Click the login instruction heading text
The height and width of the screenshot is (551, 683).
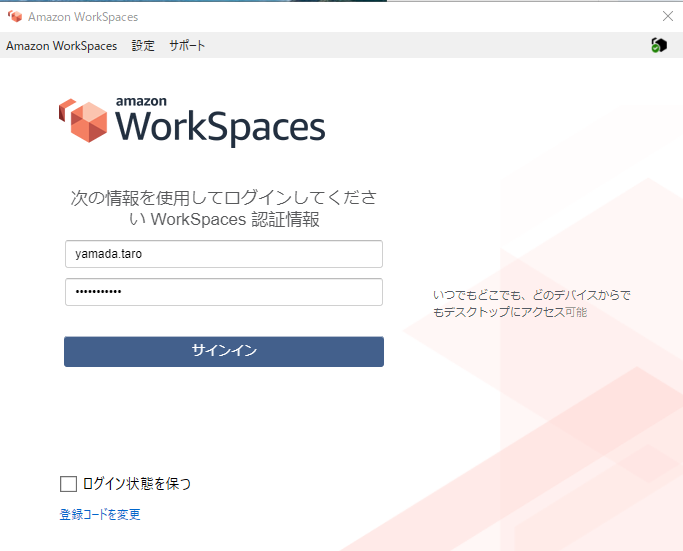[x=223, y=208]
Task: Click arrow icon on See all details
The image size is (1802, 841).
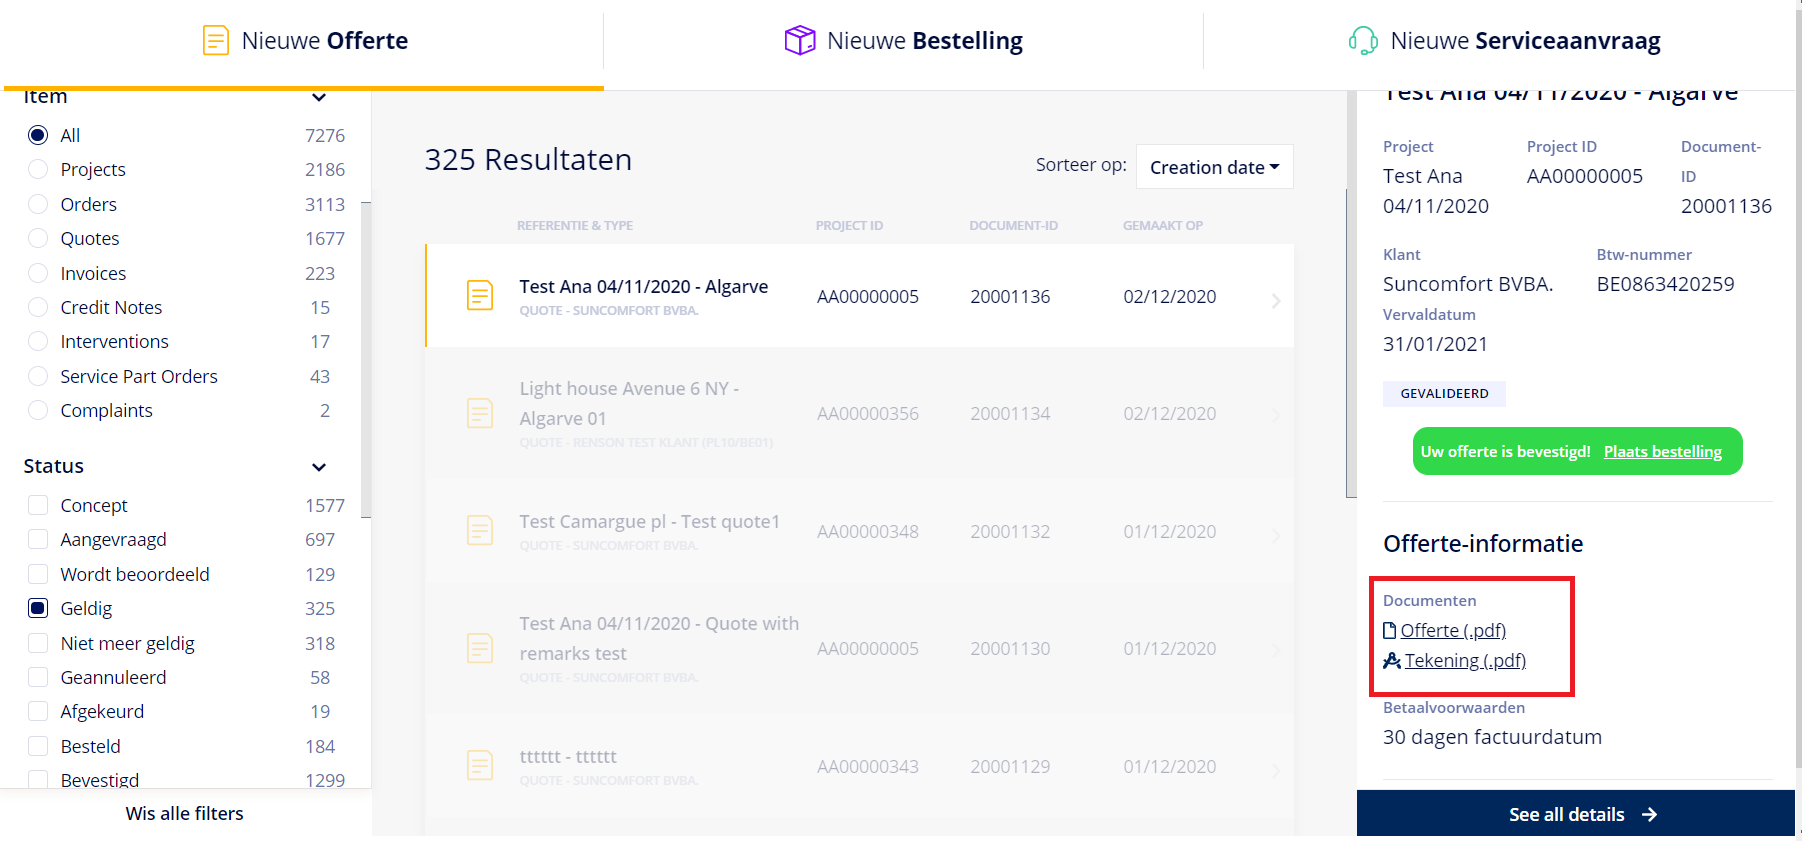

= = =

• [TASK OBJECTIVE]: Set the listing down in full and exactly. Pictures within it should not appear in the copy.

• [RESPONSE FOR THIS EXERCISE]:
Click the login instruction heading text
The height and width of the screenshot is (551, 683).
[x=223, y=208]
Task: Click arrow icon on See all details
The image size is (1802, 841).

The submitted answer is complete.